Tamara is a 1981 play by John Krizanc about the painter Tamara de Lempicka. The play is based on the historical meeting of Gabriele d'Annunzio and Lempicka, who was hoping to be commissioned by d'Annunzio to paint his portrait. He had invited her to his villa at Gardone Riviera, on the southwest shore of Lake Garda, a villa now known as Vittoriale degli Italiani.

==Style==
The play draws the audience into a labyrinthine story which reflects complicity in civic responsibility. Lempicka declines to use her voice, despite the power given it through her cultural preeminence. She sells her art to the highest bidder without comment.

In Tamara, the barrier between spectator and actor has been dissolved; the spaces intermingle, and spectators become actors on many stages. Tamara is postmodern theatre performed in a large house with ten actors performing simultaneous scenes in several different rooms; at other times there is simultaneous action in eleven rooms. The spectator can accompany the character of their choice and experience the story they choose, knowing that with the simultaneous performances they cannot experience the whole play. Thus the members of the audience make a series of choices, and depending upon these choices, each spectator creates and develops an individual viewing of it.

==Productions==
The play was premiered at Strachan House in Trinity-Bellwoods Park, Toronto, Canada, on May 8, 1981, under the direction of Richard Rose, and was published in book form the same year as Tamara: A Play. Tamara won two Dora Mavor Moore Awards in 1982, one as an outstanding new play, and another as an outstanding production.

In May 1984, Tamara opened in Los Angeles, where it ran for nine years. The Art Deco-styled Hollywood American Legion Hall Post 43 on Highland Ave in Hollywood was the venue. The hall was originally decorated with about a dozen paintings by the title character, Tamara de Lempicka, drawn from various collections including those of Barbra Streisand and Jack Nicholson, until the insurance costs proved prohibitive.

Soon after the play opened in New York in 1987 at the Park Avenue Armory. It starred Sara Botsford as Lempicka. The New York production enjoyed a five-year run. It also played from 1990 to 1994 in Buenos Aires and was performed in Mexico City.

In spring of 1990 American producer Peter Klein produced and presented Tamara for a month at Villa Brasini in Rome and then for another month at Villa Erba on Lake Como, with George Rondo directing.

In 2003, a 20th anniversary production was mounted in Toronto with Tamara Hickey in the lead role.

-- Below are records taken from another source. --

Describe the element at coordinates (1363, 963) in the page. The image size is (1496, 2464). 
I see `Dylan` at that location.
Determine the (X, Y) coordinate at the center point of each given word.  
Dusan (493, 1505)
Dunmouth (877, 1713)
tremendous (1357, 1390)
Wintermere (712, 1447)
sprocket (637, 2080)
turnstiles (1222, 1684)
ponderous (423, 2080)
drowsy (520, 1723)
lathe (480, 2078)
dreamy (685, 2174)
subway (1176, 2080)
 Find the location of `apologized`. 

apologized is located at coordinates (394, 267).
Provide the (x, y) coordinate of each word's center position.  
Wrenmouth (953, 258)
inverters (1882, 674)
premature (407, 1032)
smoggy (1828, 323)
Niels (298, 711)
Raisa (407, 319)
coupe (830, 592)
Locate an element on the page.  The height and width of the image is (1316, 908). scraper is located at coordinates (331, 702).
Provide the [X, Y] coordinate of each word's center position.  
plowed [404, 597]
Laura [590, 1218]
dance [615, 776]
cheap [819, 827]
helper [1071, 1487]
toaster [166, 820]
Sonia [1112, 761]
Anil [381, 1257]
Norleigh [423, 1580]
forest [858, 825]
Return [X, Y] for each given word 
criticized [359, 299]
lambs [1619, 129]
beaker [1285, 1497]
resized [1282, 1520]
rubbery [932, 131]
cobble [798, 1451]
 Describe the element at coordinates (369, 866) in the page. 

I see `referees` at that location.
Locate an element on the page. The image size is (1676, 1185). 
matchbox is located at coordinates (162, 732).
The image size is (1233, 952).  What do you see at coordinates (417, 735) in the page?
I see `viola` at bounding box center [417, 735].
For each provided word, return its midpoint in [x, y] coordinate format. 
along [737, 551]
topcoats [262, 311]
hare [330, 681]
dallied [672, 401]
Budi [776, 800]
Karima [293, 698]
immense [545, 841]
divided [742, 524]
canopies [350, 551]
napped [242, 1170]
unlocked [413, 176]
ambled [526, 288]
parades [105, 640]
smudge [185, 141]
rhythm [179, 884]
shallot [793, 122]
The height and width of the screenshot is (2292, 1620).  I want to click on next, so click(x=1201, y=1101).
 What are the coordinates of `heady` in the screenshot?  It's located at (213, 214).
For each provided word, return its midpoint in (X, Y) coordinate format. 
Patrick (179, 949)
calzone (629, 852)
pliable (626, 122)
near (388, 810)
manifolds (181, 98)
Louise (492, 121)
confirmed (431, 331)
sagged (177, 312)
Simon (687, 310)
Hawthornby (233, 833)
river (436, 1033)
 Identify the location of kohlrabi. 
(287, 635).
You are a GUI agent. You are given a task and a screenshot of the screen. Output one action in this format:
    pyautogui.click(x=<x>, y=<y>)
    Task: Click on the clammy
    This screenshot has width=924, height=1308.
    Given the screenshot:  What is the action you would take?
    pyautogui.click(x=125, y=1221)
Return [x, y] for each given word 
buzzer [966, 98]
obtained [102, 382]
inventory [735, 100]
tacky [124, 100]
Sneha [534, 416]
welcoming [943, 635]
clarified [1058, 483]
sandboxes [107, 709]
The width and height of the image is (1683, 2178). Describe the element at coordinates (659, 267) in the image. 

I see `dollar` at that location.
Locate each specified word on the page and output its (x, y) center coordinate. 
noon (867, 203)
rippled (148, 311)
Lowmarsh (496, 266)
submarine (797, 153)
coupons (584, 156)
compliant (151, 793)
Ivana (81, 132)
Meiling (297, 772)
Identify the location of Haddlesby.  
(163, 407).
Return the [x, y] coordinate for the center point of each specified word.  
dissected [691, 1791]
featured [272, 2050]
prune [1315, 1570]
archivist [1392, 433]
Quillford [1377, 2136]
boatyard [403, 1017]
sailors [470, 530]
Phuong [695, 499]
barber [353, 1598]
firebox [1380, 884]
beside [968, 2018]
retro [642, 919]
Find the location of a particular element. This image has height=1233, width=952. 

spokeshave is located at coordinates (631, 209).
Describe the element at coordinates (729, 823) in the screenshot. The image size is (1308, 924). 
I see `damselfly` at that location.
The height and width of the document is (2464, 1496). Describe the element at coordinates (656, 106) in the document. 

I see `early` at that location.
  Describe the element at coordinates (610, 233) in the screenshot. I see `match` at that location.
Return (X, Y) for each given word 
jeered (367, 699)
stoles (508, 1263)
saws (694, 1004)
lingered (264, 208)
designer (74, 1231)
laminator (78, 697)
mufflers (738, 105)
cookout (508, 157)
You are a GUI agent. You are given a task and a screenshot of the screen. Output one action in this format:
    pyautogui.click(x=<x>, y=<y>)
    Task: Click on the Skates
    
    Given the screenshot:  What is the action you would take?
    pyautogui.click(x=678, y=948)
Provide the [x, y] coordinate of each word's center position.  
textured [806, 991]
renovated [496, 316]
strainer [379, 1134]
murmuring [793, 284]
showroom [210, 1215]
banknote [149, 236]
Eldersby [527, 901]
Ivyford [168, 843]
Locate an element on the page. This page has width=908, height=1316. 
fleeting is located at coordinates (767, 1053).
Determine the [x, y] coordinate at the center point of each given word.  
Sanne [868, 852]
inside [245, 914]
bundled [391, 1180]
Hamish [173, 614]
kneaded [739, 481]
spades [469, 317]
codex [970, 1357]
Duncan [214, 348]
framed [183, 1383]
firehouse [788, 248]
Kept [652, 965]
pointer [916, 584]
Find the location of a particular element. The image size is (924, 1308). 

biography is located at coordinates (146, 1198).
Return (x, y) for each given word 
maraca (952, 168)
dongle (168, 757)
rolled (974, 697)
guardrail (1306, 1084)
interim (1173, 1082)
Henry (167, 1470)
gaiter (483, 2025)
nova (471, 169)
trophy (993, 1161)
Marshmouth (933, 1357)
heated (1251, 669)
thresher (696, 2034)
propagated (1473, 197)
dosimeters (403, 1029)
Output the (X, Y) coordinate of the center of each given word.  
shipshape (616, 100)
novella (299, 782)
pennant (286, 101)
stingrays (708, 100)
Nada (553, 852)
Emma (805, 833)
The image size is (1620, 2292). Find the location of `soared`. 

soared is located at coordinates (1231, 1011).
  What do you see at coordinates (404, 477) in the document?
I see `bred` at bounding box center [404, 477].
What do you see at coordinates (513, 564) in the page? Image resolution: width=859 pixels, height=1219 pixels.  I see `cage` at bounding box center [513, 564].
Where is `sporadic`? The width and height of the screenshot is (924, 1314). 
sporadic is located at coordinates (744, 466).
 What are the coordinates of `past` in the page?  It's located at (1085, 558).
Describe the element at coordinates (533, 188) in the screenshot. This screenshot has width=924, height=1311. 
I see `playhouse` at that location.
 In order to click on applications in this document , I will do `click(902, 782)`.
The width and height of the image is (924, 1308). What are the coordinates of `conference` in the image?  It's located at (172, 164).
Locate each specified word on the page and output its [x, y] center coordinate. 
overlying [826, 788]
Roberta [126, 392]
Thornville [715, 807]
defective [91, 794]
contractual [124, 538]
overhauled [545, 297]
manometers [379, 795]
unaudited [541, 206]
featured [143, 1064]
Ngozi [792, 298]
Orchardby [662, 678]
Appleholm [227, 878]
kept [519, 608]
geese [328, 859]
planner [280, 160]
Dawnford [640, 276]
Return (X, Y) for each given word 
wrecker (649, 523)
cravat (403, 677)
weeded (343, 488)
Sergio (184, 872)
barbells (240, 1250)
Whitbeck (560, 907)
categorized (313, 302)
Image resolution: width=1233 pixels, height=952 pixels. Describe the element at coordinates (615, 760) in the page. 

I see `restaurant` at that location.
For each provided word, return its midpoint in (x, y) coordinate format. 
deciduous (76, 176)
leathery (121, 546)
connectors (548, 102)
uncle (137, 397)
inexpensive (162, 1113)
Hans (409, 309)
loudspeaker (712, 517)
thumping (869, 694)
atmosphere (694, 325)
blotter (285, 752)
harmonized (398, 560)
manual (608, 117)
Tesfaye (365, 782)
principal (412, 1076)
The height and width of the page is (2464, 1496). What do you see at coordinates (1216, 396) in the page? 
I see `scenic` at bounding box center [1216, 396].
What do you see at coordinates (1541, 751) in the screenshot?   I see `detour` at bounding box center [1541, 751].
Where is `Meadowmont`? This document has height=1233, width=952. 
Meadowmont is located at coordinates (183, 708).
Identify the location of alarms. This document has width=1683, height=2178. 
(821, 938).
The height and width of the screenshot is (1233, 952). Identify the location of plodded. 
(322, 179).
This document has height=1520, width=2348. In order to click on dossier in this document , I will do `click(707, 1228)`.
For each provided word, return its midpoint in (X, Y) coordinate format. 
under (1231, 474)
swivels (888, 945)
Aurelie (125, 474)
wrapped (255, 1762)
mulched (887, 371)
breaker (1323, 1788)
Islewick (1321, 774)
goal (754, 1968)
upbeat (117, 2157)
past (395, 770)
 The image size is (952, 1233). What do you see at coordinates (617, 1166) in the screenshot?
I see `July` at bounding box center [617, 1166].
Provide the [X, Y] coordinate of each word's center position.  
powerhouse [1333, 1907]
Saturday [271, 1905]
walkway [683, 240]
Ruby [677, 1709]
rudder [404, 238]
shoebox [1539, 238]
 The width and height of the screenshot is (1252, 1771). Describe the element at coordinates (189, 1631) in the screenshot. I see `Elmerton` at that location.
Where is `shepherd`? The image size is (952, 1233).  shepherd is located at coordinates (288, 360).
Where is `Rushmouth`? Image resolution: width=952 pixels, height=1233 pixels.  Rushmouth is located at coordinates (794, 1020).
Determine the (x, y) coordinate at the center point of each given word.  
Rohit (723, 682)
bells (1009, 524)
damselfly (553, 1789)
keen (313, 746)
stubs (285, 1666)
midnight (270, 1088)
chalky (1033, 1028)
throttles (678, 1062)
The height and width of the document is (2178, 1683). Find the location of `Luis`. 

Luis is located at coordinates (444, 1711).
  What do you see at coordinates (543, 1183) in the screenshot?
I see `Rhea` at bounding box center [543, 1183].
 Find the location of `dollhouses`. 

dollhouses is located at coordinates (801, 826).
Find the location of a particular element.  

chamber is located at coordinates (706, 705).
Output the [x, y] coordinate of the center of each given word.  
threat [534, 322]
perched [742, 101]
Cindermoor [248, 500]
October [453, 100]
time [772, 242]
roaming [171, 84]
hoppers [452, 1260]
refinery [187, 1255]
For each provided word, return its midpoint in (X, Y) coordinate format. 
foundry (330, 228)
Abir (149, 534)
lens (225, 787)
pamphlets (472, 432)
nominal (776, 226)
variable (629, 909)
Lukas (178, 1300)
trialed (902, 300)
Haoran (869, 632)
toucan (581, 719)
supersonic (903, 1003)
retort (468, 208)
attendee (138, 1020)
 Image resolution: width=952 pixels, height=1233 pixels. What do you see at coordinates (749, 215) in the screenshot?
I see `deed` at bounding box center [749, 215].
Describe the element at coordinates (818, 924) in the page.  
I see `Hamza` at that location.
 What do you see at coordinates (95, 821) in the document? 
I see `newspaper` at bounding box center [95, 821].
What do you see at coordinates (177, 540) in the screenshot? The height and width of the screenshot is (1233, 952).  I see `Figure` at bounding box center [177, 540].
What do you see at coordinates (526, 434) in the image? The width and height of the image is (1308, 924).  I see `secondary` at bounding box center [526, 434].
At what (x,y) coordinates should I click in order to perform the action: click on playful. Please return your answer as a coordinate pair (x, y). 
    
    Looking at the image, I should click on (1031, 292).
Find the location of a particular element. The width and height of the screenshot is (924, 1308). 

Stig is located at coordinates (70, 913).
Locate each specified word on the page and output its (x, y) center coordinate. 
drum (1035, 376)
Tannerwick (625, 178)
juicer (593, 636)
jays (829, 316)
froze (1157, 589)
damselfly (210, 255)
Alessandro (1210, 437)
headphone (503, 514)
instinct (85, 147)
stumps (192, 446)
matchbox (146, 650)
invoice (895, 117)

In 2014, Quantum Theatre put on Tamara for six weeks at the Rodef Shalom Congregation in Pittsburgh, Pennsylvania.

==Structure==
There are five key choices in the play:

1. As characters leave and separate from a room, which will you follow?
2. Or will you wait and see who shows up in one or several rooms?
3. Will you follow the same character all the time, or switch characters as the play progresses?
4. Will you stay with a friend, or each adopt different strategies?
5. How will you respond when an actor gives you instructions (e.g., to follow them, or wait in the room)?

==Responses==
In 1995 David Boje wrote an article for Academy of Management Journal about the play, and how people coming to a room in the play from different room sequences, will have very different organizational storytelling sensemaking of what is happening. Inspired by the play, Boje founded an academic journal titled Tamara: Journal for Critical Organization Inquiry.